Topline revenue impact
Fraud is often viewed in the context of the bottom line. However, among the most underrecognized consequences is the near- and long-term impact it can have on topline revenue. There is often an opportunity cost associated with fraud prevention. Approaches that burden legitimate shoppers can be a conversion killer and put customer lifetime value in jeopardy. Consider that 30% of respondents to 451’s Q2 consumer survey said that a transaction being mistakenly declined would significantly influence their likelihood to stop shopping with a preferred brand or retailer. Similarly, dialing back return policies and new customer promotions as a result of fraud inevitably harms relationships with the good shoppers that those policies were first intended for. Merchants may also avoid new revenue opportunities, such as entering a new geographical market, due to concerns over fraud risk.
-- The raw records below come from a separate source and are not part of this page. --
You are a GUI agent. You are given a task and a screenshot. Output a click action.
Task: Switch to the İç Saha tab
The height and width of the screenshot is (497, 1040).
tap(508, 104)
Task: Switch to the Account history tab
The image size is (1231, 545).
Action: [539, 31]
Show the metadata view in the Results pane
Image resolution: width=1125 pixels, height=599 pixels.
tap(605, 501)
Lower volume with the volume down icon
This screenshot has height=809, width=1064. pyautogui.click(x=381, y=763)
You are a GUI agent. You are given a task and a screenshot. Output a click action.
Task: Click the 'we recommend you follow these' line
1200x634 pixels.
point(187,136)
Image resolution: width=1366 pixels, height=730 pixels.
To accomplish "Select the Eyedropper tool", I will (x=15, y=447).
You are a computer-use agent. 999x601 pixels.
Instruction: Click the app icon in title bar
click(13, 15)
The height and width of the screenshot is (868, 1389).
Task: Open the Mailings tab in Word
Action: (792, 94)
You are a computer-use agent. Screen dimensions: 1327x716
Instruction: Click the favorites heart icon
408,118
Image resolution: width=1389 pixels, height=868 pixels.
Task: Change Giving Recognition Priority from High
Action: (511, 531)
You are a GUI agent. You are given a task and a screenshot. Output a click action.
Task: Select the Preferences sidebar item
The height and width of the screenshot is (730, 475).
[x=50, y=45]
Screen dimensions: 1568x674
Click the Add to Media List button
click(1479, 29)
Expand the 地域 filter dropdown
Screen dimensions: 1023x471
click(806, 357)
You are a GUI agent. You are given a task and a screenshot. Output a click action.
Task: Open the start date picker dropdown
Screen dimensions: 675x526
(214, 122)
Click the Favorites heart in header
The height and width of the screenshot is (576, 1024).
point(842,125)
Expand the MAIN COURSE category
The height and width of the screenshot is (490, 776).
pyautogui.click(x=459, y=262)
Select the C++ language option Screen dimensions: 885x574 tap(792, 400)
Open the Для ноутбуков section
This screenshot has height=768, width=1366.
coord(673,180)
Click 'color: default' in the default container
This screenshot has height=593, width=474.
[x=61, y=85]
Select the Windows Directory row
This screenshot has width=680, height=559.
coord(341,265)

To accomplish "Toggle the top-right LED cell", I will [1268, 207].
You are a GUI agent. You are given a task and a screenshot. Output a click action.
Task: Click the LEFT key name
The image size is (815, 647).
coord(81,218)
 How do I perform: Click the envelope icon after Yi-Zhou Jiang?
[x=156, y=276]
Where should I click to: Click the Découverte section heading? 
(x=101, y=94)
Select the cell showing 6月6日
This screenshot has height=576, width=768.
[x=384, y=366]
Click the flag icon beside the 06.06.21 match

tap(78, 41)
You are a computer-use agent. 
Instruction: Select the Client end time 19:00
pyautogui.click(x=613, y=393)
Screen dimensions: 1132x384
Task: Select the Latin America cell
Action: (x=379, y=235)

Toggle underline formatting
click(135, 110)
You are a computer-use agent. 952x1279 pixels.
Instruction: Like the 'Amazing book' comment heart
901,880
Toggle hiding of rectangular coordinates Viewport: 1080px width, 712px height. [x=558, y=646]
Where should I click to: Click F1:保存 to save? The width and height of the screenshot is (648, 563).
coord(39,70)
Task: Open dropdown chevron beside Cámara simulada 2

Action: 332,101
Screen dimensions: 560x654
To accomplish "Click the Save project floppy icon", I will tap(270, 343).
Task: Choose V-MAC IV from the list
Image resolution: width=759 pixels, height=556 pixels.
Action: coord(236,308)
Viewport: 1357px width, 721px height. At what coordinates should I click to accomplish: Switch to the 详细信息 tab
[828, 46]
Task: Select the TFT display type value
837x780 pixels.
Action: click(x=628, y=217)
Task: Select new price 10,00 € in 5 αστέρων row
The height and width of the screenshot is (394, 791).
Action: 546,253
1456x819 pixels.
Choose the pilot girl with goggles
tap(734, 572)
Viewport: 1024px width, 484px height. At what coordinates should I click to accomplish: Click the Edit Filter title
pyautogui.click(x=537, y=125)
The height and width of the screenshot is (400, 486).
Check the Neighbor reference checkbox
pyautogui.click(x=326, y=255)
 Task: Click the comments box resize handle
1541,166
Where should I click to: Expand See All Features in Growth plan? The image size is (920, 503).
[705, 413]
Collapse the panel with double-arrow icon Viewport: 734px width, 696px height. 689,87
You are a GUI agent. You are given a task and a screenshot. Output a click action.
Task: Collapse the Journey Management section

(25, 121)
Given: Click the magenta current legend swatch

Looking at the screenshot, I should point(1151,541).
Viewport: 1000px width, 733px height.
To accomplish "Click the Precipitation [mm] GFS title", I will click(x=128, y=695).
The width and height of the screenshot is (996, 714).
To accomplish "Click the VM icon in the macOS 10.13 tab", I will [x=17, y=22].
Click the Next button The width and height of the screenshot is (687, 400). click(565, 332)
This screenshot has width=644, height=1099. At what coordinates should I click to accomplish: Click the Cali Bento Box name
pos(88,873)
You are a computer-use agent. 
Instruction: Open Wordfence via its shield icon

Another long-term, topline impact is the prolonged increase that merchants may experience in their decline rates if their chargeback ratio begins to spike, even temporarily. This occurs as card issuers raise their guard and become increasingly conservative about the transactions they approve. Merchants with high chargeback rates may also see an increasing percentage of their overall sales held in reserve by their acquiring bank as a security deposit to cover potential fraud disputes.
Fraud is most often associated with losses. While losses are a major consequence, they’re only part of the overall impact that fraud has on a business. Successful fraud-prevention strategies require a holistic approach targeting not only losses but also customer experience, operational and topline impacts.